**MATERIAL PROVIDED**
□ □ □ □

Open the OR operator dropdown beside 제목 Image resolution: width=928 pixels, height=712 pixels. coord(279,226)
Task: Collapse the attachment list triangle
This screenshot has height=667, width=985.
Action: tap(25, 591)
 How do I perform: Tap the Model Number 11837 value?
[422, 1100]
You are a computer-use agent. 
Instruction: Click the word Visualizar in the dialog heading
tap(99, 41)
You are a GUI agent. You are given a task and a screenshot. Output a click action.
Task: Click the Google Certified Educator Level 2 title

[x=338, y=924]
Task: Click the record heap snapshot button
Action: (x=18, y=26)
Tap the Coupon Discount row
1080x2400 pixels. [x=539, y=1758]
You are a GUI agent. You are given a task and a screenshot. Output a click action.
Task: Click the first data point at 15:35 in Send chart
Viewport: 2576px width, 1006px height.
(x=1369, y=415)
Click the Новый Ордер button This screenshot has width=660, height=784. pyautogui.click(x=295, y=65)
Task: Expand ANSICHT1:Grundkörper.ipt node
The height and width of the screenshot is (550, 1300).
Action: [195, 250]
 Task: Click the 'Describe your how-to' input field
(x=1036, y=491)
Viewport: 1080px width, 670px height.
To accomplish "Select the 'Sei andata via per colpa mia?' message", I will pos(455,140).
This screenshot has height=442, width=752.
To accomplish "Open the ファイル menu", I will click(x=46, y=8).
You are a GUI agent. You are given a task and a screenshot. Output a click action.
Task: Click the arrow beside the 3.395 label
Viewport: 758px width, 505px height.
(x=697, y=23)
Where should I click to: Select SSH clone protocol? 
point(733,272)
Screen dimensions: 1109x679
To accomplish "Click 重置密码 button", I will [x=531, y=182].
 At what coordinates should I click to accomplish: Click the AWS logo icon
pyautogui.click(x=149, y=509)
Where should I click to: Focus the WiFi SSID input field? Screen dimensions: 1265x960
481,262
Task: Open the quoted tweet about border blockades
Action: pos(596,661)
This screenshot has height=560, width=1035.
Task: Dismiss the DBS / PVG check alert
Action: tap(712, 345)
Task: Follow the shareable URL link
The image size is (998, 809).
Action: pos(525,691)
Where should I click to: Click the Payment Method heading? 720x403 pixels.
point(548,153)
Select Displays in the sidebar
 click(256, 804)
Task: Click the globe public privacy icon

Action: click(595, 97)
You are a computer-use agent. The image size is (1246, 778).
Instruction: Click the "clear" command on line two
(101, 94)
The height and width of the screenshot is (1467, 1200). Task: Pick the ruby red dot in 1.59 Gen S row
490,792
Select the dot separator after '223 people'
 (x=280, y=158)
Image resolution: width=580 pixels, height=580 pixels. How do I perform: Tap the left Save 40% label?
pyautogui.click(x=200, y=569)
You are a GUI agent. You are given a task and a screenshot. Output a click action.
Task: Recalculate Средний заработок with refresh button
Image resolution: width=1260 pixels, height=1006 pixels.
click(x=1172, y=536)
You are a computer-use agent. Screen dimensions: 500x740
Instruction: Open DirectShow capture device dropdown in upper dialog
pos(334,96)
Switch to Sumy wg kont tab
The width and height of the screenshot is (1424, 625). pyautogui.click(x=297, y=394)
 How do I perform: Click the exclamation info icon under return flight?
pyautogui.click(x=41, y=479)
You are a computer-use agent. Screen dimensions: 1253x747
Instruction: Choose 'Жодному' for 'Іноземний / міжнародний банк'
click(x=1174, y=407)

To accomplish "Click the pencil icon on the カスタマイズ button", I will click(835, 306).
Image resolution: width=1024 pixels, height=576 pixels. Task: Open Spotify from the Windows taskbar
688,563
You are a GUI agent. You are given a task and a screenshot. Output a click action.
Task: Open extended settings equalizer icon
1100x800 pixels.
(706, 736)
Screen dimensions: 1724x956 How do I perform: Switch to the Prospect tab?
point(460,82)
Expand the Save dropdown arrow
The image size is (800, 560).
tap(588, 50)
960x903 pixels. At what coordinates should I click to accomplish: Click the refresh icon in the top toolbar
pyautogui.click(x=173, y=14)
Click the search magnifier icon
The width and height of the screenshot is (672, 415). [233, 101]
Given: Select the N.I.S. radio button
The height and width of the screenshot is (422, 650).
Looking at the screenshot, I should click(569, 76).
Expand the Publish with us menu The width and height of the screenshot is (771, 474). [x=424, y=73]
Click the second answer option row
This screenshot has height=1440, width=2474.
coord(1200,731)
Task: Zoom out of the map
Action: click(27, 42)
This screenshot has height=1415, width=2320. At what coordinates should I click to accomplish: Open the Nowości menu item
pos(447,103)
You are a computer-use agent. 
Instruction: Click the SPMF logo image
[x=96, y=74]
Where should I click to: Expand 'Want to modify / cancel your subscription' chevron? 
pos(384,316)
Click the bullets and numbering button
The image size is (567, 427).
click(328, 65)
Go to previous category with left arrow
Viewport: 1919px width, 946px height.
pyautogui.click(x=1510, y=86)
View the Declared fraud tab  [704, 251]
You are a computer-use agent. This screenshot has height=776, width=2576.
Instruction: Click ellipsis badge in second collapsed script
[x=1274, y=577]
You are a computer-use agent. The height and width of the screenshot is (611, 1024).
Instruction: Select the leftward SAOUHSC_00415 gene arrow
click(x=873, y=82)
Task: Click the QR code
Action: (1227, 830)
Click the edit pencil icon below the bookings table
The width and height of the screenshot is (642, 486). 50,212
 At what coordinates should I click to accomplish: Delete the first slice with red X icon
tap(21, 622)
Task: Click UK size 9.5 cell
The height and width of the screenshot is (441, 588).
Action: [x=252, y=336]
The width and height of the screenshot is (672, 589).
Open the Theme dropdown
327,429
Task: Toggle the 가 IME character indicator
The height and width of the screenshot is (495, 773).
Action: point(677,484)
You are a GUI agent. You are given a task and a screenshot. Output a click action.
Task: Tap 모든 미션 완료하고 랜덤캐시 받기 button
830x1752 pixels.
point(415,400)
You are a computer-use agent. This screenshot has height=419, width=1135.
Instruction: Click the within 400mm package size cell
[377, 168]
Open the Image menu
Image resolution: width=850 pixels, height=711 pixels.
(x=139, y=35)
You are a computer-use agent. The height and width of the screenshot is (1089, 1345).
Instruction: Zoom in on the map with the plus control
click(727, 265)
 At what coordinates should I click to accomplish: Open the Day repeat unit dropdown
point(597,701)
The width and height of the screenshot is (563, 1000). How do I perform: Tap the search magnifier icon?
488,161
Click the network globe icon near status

□ □ □ □

**EXERCISE BRIEF**
Could you write out, exactly as given, the lines from the one holding "At what coordinates should I click to accomplish: Open the Day" through the end of the listing, and nothing else?

**RESULT**
 At what coordinates should I click to accomplish: Open the Day repeat unit dropdown
point(597,701)
The width and height of the screenshot is (563, 1000). How do I perform: Tap the search magnifier icon?
488,161
Click the network globe icon near status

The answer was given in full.